# Ayuda TL082



## FET (Sep 11, 2007)

Hola, andaba necesitando ayuda, resulta que necesito 2 aplicaciones practicas para el integrado TL082, anduve buscando pero no encuentro, los circuitos no deben ser sensillos, cosa de que los pueda armar tranquilamente en el protoboard y que no sean muy complicados de entender, desde ya muchas gracias...


----------



## VichoT (Sep 11, 2007)

Holas.FET.si mal recuerdo el tl082 es un amplificador diferencias (similar al 714) pero de mucha mejor calidad, mejor respuesta en frecuencia mayor estabilidad en temperatura  en fin  mucho mejor ke el 741 peor muy similar en cuanto a funcionamiento y aplicaciones.
  Una aplicacion seria un amplificador de video devido asu ancho de Banda. tb podes hacerte un amplificador de audio   si keres algo mas complejo podrias entrar en las modulaciones balanceadas o AM...

BYE!


----------



## gatteen (Ene 24, 2009)

hola, que tal?

yo encontre en el datasheet de ese integrado un circuito de control activo de tono.. mi pregunta es.. en el diagrama tiene separados canales de bajas, medias y altas freciencias (bass, mid, treble), o sea que se refieren a un ecualizador? o modifica el sonido de la entrada de audio?

ojala puedas responder mi pregunta 

link:
http://www.datasheetcatalog.net/es/datasheets_pdf/T/L/0/8/TL082.shtml

pdf de national semiconductors


----------



## Tacatomon (Ene 25, 2009)

si buscas el pdf de otros fabricantes, veras muchos mas circuitos de operacion

saludos.


----------



## DJ DRACO (Ene 25, 2009)

claro que tiene los 3 filtros por separado.

porque te esta mostrando que con el mismo integrado se puede hacer todos los cortes de frecuencia. solo que debes cambiar los valores y las posiciones de los resistores y capacitores.

no son todos los filtros de frecuencia iguales. cambian con la frecuencia.

espero esto t sirva. y la formula tambien.

saludos.


----------



## Fogonazo (Ene 25, 2009)

Dos aplicaciones con un integrado doble, un oscilador de onda cuadrada y un integrador a triangular


----------



## gatteen (Ene 25, 2009)

hola de nuevo

jeje disculpen, creo que plantie mal mi pregunta.. a lo que me referia era que no entiendo eso de control de tono.. o sea que con ese circuito puedo modificar los cortes de frecuencia en graves, medios y bajos en mi señal de audio a la salida tal como en un ecualizador, o si se referian a modificar en si la señal de audio original para algun tipo de efecto o algo asi...
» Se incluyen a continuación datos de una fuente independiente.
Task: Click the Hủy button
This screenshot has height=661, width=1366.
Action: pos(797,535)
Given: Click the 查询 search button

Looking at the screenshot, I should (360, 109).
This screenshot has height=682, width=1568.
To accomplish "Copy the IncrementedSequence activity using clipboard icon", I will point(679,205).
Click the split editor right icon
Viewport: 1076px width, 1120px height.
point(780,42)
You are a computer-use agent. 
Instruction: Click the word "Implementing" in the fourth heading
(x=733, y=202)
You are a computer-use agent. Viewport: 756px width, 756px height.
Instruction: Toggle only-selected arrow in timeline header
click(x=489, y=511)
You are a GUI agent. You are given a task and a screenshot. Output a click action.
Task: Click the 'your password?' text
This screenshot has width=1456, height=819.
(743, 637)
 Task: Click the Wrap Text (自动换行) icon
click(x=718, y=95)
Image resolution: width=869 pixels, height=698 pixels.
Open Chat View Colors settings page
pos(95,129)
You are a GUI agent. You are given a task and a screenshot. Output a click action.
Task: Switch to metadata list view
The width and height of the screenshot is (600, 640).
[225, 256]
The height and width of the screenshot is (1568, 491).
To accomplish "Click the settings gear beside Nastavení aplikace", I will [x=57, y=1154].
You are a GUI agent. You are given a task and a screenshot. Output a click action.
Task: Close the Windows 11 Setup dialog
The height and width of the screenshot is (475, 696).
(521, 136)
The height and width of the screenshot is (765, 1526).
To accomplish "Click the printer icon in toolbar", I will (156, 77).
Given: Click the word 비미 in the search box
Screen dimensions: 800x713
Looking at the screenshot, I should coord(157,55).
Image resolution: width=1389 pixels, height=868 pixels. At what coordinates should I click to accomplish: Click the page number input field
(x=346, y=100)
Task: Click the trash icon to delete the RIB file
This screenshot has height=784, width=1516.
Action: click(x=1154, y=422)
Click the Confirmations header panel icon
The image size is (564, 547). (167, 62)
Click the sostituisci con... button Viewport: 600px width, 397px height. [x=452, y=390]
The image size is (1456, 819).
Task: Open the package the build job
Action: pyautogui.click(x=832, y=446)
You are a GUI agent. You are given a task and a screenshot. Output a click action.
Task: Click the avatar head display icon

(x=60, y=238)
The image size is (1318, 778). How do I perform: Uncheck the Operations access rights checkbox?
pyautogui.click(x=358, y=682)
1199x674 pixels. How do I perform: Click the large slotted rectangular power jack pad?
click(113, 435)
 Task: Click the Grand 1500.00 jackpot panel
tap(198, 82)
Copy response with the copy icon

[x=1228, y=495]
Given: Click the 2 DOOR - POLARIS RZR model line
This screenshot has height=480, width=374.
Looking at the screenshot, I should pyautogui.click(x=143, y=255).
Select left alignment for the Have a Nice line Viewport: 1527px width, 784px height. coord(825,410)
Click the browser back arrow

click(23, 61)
bueno.. ojala comprendan mi pregunta 

y pues muchas gracias por los filtros pasabanda dj draco, tal vez me sirvan en un futuro ;D


----------



## luis18251 (Dic 4, 2010)

ola a todos los presentes de este sitio, estoy trabando en una empresa de intercomunicadores, en los cuales fabrican equipos de comunicación como las que adjunto; este equipo sirve de comunicación para casetas de vigilancia, ventanillas, mostradoras etc. es decir una persona habla por un lado y la otra persona escucha y viceversa; Un problema que siempre se presenta es que funciona muy bien el equipo pero en algunos casos la vos de distorsiona o  el peor de los casos se `produce unos sonidos fuertes como pitidos, o chillidos.Y ese mismo equipo trae consigo una tarjeta electrónica en el cual los componentes electrónicos entre ellos son tl082 quisiera saber si este amplificador es el culpable; ah también  ese equipo lleva claro esta unos parlantes.


----------



## Black Tiger1954 (Dic 4, 2010)

gatteen, un control de tonos es un ecualizador, que puede ser de muchos o pocos "canales". Efectivamente, modifica la respuesta en frecuencia.
Luis, el adjunto no se vé.


----------



## Dano (Dic 4, 2010)

luis18251 dijo:


> ola a todos los presentes de este sitio, estoy trabando en una empresa de intercomunicadores, en los cuales fabrican equipos de comunicación como las que adjunto; este equipo sirve de comunicación para casetas de vigilancia, ventanillas, mostradoras etc. es decir una persona habla por un lado y la otra persona escucha y viceversa; Un problema que siempre se presenta es que funciona muy bien el equipo pero en algunos casos la vos de distorsiona o  el peor de los casos se `produce unos sonidos fuertes como pitidos, o chillidos.Y ese mismo equipo trae consigo una tarjeta electrónica en el cual los componentes electrónicos entre ellos son tl082 quisiera saber si este amplificador es el culpable; ah también  ese equipo lleva claro esta unos parlantes.










Tiene pinta de ser el condensador de flujos...


----------



## Black Tiger1954 (Dic 4, 2010)

Dano, lo mío fue más sutil, dije que no se veía el adjunto


----------



## pandacba (Dic 4, 2010)

asi en el aire parece ser un viejo problemas en los intercomunicadores, el llamado efecto larsen e decir realimentación, dependiendo el volumen de voz por el otro parlante si sale muy fuerte lo capta el micrófono sale assmplificado del otro lado vueleve a pasar lo mismo y entra en un bucle y la señal cominza a crecer.....
Pero lo digo asi muy a lo lejos sin haber visto nada ya que nada a sido mostrado, y si ese fuera l problema un control automátco de gnanccia seria lo ideal


----------



## luis18251 (Dic 5, 2010)

Ola a todos disculpen  amis aki les adjunto las fotos:


----------



## ARNALDO23 (May 21, 2011)

pues realizar un equalizar con el son integrados...


----------